Note that 13 and 6 in the Input layers represent features in your respective data.
For training the model you can use the following syntax:
history = model.fit(
x = {'I1':train_data, 'I2':new_train_data},
y = {'O1':train_labels, 'O2': new_train_labels},
batch_size = 32,
epochs = 10,
verbose = 1,
callbacks = None,
validation_data = [(val_data,new_val_data),(val_labels, new_val_labels)]
)
Here train_data and new_train_data are two separate data entities.

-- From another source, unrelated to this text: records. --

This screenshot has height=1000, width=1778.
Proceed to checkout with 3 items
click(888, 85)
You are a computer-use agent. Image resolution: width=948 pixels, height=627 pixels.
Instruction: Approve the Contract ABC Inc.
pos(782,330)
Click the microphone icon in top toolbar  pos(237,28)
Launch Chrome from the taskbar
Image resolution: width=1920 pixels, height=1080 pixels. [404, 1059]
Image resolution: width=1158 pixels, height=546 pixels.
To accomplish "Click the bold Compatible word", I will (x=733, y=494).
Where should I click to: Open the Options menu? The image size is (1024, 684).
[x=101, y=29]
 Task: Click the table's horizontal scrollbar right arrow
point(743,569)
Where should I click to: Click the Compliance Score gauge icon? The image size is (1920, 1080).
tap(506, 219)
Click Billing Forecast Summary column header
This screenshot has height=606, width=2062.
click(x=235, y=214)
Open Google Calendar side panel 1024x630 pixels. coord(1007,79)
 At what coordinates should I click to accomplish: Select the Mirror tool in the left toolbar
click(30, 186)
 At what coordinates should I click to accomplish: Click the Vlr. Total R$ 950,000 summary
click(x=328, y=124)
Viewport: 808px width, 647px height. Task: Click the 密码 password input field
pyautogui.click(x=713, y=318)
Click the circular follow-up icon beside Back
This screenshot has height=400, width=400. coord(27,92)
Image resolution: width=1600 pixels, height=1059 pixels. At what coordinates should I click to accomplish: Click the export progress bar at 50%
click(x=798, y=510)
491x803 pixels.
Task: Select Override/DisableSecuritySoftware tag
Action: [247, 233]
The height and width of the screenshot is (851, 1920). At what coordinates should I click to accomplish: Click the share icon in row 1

Note: You can also pass List instead of dictionary but the dictionary is more readable in terms of coding.
For more information on Functional API. You can check this link: Functional API
Try passing the arguments as
model.fit(x=(train_vol, train_time), ..)
Use () instead of []. The reason behind is that model can't decide if you are trying to give a dataset of 2 samples or two concurrent datasets. The first case means two datasets, the latter means a dataset with two samples.